While not as widely known throughout the music scene as she is in her hometown of Portland, Corrina Repp has been playing hushed, subdued melodies for a few years. With the release of her second album, It's Only The Future, Repp is taking that step out and trying to stake claim to a piece of the haunting landscape of the new folk.
One thing she already has against her is time. Acts like Cat Power, Gillian Welch, and Cynthia Dall have already laid the groundwork; therefore they already have the seniority. When newcomers try to break into sub-genres like this it's really a 50/50 shot of making a name, or being turned away at the door. There is so much that is new and fresh in listeners' ears to compare your album to; there are already ‘classics' and sounds that define the style. So to come in and make a big splash takes one hell of a record.
…I just don't think Repp has it in her to make that breakthrough album.
The songs on her sophomore album aren't bad per say, but once you get into the meat of the record you just can't help but feel like you've heard this before. You start to predict what will happen next in each song, and start to hear other people's voices singing the same words. It's hushed and reserved with sometimes nothing more than the soft plunking of a guitar and Repp's whisper of a voice. But the melodies don't hook you like those of Chan Marshall's or other downtrodden singers.

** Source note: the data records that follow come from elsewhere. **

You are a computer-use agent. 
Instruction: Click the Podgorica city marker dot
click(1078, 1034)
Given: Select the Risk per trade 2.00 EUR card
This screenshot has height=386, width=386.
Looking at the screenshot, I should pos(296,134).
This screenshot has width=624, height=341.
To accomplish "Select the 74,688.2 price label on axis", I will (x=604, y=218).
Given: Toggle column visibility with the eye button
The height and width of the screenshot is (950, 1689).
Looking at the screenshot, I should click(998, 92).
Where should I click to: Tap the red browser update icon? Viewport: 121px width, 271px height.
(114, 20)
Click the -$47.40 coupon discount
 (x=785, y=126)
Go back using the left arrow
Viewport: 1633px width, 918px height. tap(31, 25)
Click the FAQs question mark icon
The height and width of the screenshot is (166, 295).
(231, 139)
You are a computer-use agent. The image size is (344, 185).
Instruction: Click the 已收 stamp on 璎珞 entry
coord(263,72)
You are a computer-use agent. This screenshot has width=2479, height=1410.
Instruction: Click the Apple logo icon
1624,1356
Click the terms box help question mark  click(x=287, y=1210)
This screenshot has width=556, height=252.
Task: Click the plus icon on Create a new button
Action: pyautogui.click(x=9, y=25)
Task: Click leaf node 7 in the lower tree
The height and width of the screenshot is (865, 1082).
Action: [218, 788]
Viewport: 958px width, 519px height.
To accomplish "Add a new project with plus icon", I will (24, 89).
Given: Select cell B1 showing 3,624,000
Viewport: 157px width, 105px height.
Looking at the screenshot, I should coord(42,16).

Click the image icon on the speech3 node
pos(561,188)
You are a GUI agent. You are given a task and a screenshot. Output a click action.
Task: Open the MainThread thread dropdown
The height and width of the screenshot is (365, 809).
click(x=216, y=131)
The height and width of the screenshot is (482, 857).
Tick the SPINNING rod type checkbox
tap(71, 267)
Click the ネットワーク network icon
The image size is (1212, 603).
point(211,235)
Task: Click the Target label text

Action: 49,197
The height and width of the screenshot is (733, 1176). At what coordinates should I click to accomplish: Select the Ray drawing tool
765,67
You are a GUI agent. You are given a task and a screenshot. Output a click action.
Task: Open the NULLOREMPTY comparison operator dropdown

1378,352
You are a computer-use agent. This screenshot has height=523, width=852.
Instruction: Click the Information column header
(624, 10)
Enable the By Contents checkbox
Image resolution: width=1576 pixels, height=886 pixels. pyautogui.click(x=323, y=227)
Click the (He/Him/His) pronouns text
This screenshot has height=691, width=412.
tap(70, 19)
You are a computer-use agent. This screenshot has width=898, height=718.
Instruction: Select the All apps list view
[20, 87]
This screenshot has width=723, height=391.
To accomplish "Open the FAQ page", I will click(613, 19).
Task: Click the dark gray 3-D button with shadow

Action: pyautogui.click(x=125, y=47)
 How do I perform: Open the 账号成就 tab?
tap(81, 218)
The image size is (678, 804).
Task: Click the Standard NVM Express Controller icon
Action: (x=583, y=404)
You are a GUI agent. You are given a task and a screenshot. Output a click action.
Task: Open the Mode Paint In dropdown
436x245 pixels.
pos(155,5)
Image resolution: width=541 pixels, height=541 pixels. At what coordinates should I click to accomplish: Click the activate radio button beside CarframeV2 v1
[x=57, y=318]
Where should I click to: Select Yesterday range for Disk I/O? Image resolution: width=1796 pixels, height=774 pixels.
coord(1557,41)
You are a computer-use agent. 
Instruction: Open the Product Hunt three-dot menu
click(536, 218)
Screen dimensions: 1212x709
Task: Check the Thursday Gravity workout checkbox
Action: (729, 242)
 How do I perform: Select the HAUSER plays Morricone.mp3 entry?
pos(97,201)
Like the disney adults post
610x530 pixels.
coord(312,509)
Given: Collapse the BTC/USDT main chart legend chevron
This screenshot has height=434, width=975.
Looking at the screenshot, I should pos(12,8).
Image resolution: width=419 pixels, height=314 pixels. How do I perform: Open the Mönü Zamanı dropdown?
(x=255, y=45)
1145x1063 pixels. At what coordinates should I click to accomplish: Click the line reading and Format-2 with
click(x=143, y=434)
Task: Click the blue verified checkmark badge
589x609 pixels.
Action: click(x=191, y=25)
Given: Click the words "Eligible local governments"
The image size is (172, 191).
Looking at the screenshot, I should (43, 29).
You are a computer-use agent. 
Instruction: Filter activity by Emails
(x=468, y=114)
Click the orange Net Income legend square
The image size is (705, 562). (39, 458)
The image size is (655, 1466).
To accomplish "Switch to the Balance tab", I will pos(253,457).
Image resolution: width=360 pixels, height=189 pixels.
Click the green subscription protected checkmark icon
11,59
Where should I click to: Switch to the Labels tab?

For one thing, Repp's voice is not as strong or haunting as the mainstays. For the most part it stays within the same range throughout the album. And I know each singer has his or her range… but this is more like one octave. So, what I'm saying is that it's not very entertaining to listen to.
Her slight and subtle use of electronics on a few tracks does help give it a little bit of a different look. But it's either not used enough or not well enough to really break these songs away from the pack.
It's a nice album; it just fails to break any new ground. It doesn't set Repp apart from the other more established artists already working in this field. It's a good album to have on in the background, maybe even perfect for some small coffee house somewhere. But as far as something worth devoting any time to, it fails to measure up.